Caged civet cats in a wildlife market in Guangzhou, China.
The vast illegal wildlife trade and humanity’s excessive intrusion into nature is to blame for the coronavirus pandemic, according to a leading US scientist who says “this is not nature’s revenge, we did it to ourselves”.

Scientists are discovering two to four new viruses are created every year as a result of human infringement on the natural world, and any one of those could turn into a pandemic, according to Thomas Lovejoy, who coined the term “biological diversity” in 1980 and is often referred to as the godfather of biodiversity.“This pandemic is the consequence of our persistent and excessive intrusion in nature and the vast illegal wildlife trade, and in particular, the wildlife markets, the wet markets, of south Asia and bush meat markets of Africa… It’s pretty obvious, it was just a matter of time before something like this was going to happen,” said Lovejoy, a senior fellow at the United Nations Foundation and professor of environment science at George Mason University.

His comments were made to mark the release of a report by the Center for American Progress arguing that the US should step up efforts to combat the wildlife trade to help confront pandemics.

Wet markets are traditional markets selling live animals (farmed and wild) as well as fresh fruit, vegetables and fish, often in unhygienic conditions. They are found all over Africa and Asia, providing sustenance for hundreds of millions of people. The wet market in Wuhan believed to be the source of Covid-19 contained a number of wild animals, including foxes, rats, squirrels, wolf pups and salamanders.

Lovejoy said separating wild animals from farmed animals in markets would significantly lower the risk of disease transmission. This is because there would be fewer new species for viruses to latch on to. “[Domesticated animals] can acquire these viruses, but if that’s all there was in the market, it would really lower the probability of a leak from a wild animal to a domesticated animal.”

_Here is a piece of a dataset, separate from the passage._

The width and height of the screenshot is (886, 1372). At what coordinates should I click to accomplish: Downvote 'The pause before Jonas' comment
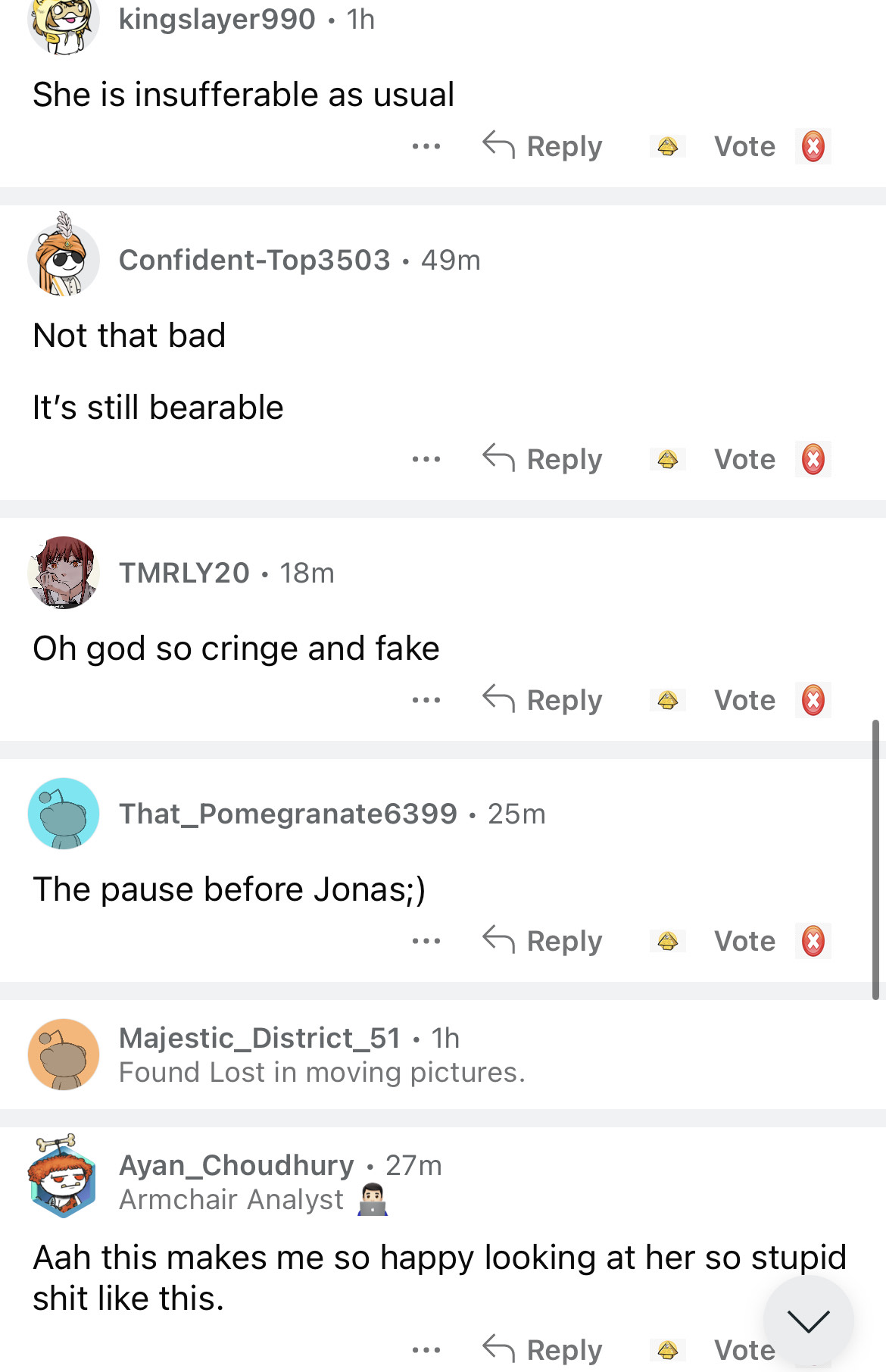click(813, 941)
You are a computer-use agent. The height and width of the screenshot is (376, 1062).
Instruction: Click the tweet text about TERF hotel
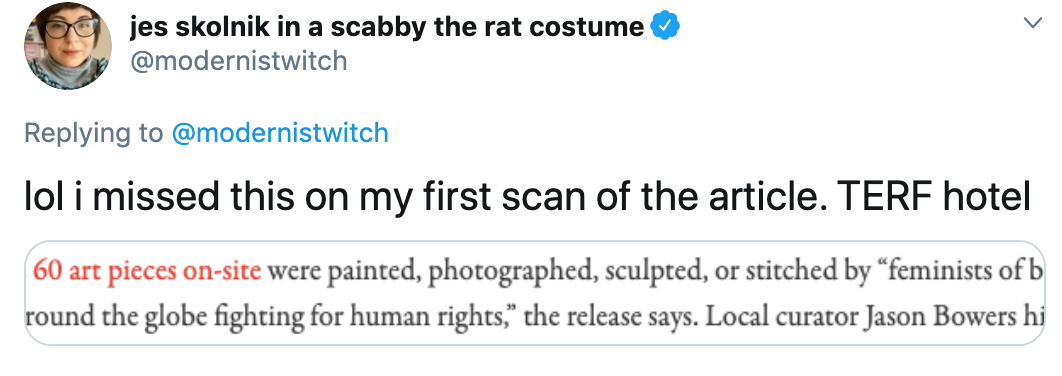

He told the Guardian: “The name of the game is reducing certain amounts of activity so the probability of that kind of leap becomes small enough that it’s inconsequential. The big difficulty is that if you just shut them down – which in many ways would be the ideal thing – they will be topped up with black markets, and that’s even harder to deal with because it’s clandestine.”

The pandemic will cost the global economy $1tn this year, according to the World Economic Forum, with vulnerable communities impacted the most, and nearly half of all jobs in Africa could be lost. “This is not nature’s revenge, we did it to ourselves. The solution is to have a much more respectful approach to nature, which includes dealing with climate change and all the rest,” Lovejoy said. His comments echo those of a study published in the journal Proceedings of the Royal Society B earlier this month that suggested the underlying cause of the present pandemic was likely to be increased human contact with wildlife.

Experts are divided about how to regulate the vast trade in animals, with many concerned the poorest are most at risk from a crackdown. Urgent action on the wildlife trade is clearly needed, said Dr Amy Dickman, a conservation biologist from the University of Oxford, but she was “alarmed” by calls for indiscriminate bans on the wildlife trade.

She is one of more than 250 signatories of an open letter to the World Health Organization and United Nations Environment Programme saying any transition must contribute to – and not detract from – the livelihoods of the world’s most vulnerable people, many of whom depend on wild resources for survival. Other signatories include representatives from the African Wildlife Foundation, the Frankfurt Zoological Society and IUCN (International Union for Conservation of Nature).